Honda has announced the opening of a new wind tunnel facility, which is poised to aid in the development of future EVs.
The new US$124 million facility, called ‘the Honda Automotive Laboratories of Ohio” (HALO), is located at the independent Transportation Research Center in East Liberty, Ohio. According to Honda’s official press release, HALO has been designed for testing both aerodynamics and aeroacoustics.
When we consider the development of EVs — which is expected to accelerate over the next few years — both aerodynamics and aeroacoustics are incredibly important. Aerodynamic optimization can improve the highway range of EVs, while aeroacoustics dictate the ‘wind noise’ that would otherwise be drowned out by the engine and exhaust systems of gas-powered cars. “At the HALO facility, an array of microphones and cameras allow areas to pinpoint areas on a vehicle causing wind noise,” explained the release.

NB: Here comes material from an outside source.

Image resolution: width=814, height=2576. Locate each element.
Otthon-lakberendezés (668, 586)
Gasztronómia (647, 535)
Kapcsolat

For reference, the wind tunnel uses a single 26-foot fan with 12 carbon fibre blades and is powered by a 6,700-horsepower electric motor that spins at up to 250 rpm. At that rpm, it creates wind speeds of more than 305 km/h. Honda plans to completely phase out gas-powered vehicles from its North American lineup by 2040. Those cars will reportedly be replaced by a combination of battery-electric and hydrogen fuel cell vehicles.
By 2030, Honda expects 40 per cent of its sales to be represented by battery-electric and hydrogen fuel-cell vehicles — a number which they expect to increase to 80 per cent by 2035.